What is required: Copy the post on harvesting hazel nuts from "Some larger hazel" up to and including "Plan (BAP) species.", swapping "Atlantic hazel" for "Atlantic hazelwood".

Text excerpt:
::::::::

Staff blog: Harvesting hazel nuts near Quinag
Quinag conservation officer Romany Garnett reports on collecting a satisfying harvest of hazel nuts for the tree nursery
It is the season for nuts and berries as we found out in early October, when we set off with buckets and long poles to look for hazel nuts hanging high up in clusters.
We had gathered for the final Quinag guided walk of 2015. Our aim was to gather hazel nuts for the native tree nursery at Little Assynt - part of the Coigach-Assynt Living Landscape project (of which the John Muir Trust is a partner). Trees grown at the nursery have localised provenance, so that the particular genetic variety here will be specially adapted to manage the harsh winds and wetness of the climate.
Looking for nuts hiding among the leaves feels a bit like treasure hunting; it is rewarding to find these smooth ivory shells encased in feathery bracts. They are the accumulation of the season’s growth and inside each nut is one seed or kernel and inside this is locked the secret of the hazel’s genetic past and promise for future generations.
Hazel trees are often described as an understorey shrub; this seems rather dismissive for the Celtic Tree of Wisdom. The Celts recognised the ancient magic of the tree and thought that nuts were supposed to give wisdom. Maybe this is a good excuse for eating more hazelnut chocolate spread!
This multi-stemmed tree has a unique habitat of high biodiversity value: it is one of the most versatile of woods with uses including hurdle making, baskets, furniture, coracles and of course firewood. The nuts are also an important food source for mice, voles, birds and other mammals and stashes of nuts sometimes appear in strange places where the little animals have hoarded them for later.
Some larger hazel stands that have the wetness offered by west coast oceanic climate are named the Atlantic hazel and are of global importance because of their richness of lichens, liverworts and mosses. Some of these woods are unique due to their lichen and bryophyte communities and are indicative of ancient woodland. The crustose lichens give a lovely mosaic effect on the trunk and certain types like graphis alboscripta are nationally rare and a Biodiversity Action Plan (BAP) species.

::::::::

Data under study:
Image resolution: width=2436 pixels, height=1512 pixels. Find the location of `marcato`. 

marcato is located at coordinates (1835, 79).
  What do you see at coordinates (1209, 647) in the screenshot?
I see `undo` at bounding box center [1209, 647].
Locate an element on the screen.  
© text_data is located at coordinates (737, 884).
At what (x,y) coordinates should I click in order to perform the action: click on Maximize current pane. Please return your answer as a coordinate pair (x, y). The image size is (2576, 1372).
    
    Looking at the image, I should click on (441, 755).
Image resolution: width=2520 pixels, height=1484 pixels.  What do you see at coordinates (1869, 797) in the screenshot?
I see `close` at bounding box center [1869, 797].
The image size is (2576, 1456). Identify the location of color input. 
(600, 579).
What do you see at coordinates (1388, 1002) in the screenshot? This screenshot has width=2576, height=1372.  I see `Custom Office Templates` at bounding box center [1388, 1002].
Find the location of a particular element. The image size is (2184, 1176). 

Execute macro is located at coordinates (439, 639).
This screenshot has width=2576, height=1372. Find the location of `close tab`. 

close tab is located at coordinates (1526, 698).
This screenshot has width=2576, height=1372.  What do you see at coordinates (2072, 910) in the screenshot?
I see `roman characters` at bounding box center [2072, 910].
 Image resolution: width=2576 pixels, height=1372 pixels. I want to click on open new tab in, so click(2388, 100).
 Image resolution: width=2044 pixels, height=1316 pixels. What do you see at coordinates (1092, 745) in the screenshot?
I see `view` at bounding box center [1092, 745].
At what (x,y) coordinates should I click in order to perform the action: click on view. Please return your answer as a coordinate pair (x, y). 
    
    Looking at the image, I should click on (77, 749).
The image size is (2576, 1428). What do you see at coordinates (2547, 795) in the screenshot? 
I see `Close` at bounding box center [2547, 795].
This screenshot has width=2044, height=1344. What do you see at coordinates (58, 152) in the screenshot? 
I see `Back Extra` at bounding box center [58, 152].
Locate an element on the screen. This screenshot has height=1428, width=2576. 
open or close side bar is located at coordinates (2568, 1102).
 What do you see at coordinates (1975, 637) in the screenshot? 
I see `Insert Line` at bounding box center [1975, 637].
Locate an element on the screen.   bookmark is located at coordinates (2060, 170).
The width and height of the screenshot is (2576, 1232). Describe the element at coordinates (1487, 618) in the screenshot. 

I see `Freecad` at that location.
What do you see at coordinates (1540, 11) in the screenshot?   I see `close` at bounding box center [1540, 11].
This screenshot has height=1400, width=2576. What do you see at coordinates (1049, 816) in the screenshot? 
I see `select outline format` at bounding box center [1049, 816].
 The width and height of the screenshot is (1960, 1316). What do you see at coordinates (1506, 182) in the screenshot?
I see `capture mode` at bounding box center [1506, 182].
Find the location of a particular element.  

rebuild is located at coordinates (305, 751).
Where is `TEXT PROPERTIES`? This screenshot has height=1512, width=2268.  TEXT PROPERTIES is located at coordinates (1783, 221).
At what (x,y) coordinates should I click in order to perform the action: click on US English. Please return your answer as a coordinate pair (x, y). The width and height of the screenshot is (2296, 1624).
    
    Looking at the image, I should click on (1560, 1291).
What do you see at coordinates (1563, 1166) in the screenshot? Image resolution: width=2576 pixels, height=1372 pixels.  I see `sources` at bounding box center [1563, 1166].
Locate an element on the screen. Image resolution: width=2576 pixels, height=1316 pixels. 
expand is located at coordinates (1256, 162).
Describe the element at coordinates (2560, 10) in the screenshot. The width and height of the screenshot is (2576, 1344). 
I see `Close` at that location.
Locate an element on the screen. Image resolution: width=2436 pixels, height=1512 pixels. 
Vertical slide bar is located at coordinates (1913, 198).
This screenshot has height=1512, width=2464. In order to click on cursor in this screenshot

::::::::

Answer area:
Some larger hazel stands that have the wetness offered by west coast oceanic climate are named the Atlantic hazelwood and are of global importance because of their richness of lichens, liverworts and mosses. Some of these woods are unique due to their lichen and bryophyte communities and are indicative of ancient woodland. The crustose lichens give a lovely mosaic effect on the trunk and certain types like graphis alboscripta are nationally rare and a Biodiversity Action Plan (BAP) species.